# Hi yall..



## Guest (Dec 18, 2004)

Just thought I would say hi and introduce myself. I'm on a number of boards, mostly U.S and Canadian boards because I live in Canada. I've been bbing for many years now, so hopefully I can help and learn...


----------



## Guest (Dec 18, 2004)

welcome to the board godzilla,

stick around, look forward to reading your posts


----------



## Guest (Dec 18, 2004)

nice pic btw


----------



## Guest (Dec 18, 2004)

dito lol


----------



## Guest (Jun 17, 2005)

You like that do you?


----------



## Guest (Jun 17, 2005)

L.O. Mate

J


----------



## TheGuvnor1466867923 (Apr 11, 2005)

welcome bro :wink: , kev


----------



## Guest (Jun 18, 2005)

> [Job 1] Repeat the part of the forum thread that opens with the words containing "Just thought I" and closes with "help and learn...".
> [Job 2] In the forum thread, what country does the first poster say they live in?
> [Job 3] Take the forum thread further from where it stops.
The records that follow the forum thread are separate material and are not part of it.

(Dataset rows)
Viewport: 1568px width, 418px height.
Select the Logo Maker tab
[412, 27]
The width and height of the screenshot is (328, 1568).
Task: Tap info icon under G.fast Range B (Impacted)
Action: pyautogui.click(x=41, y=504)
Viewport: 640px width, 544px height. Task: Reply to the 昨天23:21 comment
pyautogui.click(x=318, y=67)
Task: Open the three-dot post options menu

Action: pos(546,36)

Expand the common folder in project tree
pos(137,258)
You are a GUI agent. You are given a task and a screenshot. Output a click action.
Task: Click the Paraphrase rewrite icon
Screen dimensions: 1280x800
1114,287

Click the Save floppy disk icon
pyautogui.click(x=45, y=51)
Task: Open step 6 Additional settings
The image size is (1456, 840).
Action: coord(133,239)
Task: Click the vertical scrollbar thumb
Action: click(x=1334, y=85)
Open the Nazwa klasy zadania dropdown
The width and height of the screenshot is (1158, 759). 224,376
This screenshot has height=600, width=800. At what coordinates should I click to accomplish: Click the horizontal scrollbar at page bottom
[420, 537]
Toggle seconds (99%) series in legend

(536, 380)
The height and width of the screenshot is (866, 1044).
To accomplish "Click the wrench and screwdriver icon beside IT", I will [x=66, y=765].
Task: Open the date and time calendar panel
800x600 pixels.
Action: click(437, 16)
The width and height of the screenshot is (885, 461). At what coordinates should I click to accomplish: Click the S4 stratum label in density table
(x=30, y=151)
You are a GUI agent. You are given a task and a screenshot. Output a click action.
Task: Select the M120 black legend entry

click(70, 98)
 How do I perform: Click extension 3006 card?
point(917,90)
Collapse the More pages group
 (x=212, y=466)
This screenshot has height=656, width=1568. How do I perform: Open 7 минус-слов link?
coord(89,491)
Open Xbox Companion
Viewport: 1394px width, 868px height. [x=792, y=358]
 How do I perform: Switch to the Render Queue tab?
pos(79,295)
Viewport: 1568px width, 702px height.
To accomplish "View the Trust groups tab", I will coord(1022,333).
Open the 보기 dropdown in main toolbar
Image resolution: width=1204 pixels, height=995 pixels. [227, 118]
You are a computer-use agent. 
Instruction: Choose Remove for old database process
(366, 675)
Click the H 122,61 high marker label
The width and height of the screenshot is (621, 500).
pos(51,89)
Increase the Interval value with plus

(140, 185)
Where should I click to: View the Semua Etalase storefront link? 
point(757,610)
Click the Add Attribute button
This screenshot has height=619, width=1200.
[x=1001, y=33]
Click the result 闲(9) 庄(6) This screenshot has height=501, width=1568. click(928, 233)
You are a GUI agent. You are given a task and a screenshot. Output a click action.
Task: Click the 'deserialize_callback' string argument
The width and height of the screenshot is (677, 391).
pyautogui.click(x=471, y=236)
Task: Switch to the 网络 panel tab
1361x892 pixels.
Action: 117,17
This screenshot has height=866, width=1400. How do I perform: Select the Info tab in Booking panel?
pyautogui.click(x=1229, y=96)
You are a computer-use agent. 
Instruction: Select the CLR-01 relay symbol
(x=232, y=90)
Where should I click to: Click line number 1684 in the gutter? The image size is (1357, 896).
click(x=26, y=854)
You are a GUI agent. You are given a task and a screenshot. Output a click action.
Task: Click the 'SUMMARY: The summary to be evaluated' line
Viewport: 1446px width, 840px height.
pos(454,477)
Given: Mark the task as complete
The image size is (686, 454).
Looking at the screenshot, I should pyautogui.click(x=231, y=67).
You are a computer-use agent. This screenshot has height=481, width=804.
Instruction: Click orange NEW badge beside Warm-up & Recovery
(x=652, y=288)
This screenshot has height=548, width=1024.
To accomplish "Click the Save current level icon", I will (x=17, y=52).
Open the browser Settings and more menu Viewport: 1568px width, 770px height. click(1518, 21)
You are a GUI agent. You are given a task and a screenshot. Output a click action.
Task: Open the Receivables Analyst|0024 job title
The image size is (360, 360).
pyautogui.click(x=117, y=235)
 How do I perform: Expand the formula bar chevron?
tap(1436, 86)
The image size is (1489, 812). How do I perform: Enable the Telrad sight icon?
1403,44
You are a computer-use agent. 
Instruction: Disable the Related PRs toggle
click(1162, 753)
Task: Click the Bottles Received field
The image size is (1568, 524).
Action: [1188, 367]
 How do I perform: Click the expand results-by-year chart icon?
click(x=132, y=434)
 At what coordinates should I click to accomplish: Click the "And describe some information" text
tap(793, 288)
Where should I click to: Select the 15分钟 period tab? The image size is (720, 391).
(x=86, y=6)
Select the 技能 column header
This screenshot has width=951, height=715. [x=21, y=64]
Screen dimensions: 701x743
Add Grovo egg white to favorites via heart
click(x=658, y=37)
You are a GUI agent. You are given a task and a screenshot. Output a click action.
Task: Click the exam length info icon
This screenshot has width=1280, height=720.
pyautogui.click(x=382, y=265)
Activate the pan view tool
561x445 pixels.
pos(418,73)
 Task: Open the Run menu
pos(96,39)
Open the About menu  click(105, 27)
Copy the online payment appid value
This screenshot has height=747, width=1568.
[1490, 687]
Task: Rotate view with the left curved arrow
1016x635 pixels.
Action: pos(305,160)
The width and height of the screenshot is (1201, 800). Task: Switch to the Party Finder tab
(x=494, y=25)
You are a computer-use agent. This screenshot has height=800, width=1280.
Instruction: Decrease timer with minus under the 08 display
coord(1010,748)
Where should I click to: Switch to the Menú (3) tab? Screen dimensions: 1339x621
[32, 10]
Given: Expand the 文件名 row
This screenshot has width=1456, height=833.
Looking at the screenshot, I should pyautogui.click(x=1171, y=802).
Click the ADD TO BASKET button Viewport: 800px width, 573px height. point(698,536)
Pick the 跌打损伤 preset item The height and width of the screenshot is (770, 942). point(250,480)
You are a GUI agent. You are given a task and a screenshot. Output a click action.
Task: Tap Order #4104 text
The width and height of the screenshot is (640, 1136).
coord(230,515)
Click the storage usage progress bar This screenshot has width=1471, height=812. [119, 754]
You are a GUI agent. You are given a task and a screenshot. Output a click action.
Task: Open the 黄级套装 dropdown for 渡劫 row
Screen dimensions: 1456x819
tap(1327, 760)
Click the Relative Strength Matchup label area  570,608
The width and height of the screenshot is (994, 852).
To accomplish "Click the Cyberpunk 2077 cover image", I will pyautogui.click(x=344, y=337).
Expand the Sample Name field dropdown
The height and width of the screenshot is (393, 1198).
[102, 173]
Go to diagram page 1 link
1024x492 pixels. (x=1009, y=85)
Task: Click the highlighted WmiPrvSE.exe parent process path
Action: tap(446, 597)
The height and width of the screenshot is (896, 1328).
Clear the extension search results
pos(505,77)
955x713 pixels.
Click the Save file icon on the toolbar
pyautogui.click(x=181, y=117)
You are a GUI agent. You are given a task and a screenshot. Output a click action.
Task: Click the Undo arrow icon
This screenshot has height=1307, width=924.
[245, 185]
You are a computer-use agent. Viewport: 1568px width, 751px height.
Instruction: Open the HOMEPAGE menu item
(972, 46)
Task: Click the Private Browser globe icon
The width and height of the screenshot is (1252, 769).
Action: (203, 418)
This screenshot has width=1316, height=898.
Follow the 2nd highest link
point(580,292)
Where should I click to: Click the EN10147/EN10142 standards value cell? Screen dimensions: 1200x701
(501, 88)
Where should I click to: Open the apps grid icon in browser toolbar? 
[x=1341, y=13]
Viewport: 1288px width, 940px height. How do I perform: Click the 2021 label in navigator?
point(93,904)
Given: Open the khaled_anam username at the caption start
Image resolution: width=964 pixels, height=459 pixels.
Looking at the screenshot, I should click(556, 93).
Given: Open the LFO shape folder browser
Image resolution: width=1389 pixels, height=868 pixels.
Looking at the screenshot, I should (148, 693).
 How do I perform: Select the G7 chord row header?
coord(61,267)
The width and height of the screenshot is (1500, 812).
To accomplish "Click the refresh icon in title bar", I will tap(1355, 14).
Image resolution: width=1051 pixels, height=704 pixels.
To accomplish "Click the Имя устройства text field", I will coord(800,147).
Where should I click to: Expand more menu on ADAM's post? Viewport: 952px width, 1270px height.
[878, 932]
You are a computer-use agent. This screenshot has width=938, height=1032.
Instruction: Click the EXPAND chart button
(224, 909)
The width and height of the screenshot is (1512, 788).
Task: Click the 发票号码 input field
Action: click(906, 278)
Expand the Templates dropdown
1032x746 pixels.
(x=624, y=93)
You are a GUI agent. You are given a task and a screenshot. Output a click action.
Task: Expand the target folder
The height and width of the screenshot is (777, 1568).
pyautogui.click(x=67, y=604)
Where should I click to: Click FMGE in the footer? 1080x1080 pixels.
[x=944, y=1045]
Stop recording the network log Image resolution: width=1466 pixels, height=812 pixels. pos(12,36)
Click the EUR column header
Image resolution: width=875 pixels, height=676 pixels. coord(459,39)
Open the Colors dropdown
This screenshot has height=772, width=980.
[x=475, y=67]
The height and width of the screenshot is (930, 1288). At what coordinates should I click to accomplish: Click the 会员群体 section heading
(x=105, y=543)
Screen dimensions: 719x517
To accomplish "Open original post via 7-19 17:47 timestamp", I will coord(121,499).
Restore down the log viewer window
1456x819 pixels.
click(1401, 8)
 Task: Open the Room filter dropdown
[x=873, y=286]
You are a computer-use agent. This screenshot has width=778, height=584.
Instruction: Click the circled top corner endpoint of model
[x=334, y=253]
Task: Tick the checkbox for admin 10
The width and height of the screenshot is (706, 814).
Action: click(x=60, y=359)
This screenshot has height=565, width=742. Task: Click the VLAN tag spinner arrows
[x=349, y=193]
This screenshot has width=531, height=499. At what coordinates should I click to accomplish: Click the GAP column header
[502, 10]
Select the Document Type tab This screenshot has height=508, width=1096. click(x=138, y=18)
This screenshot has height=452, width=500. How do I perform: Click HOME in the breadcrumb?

> [Exercise result 1]
Just thought I would say hi and introduce myself. I'm on a number of boards, mostly U.S and Canadian boards because I live in Canada. I've been bbing for many years now, so hopefully I can help and learn...

> [Exercise result 2] Canada.

> [Exercise result 3]
cant remember what the pic was now?


----------



## Guest (Jun 18, 2005)

Thanks guys. The pic was of Vanhalen, but it was all screwed up lol.


----------



## Guest (Jun 18, 2005)

Hey Godzilla. Good to see another bro from VIP over here.


----------



## Guest (Jun 19, 2005)

Thanks RS.


----------



## Guest (Jun 19, 2005)

welcome mate


----------



## Guest (Jun 20, 2005)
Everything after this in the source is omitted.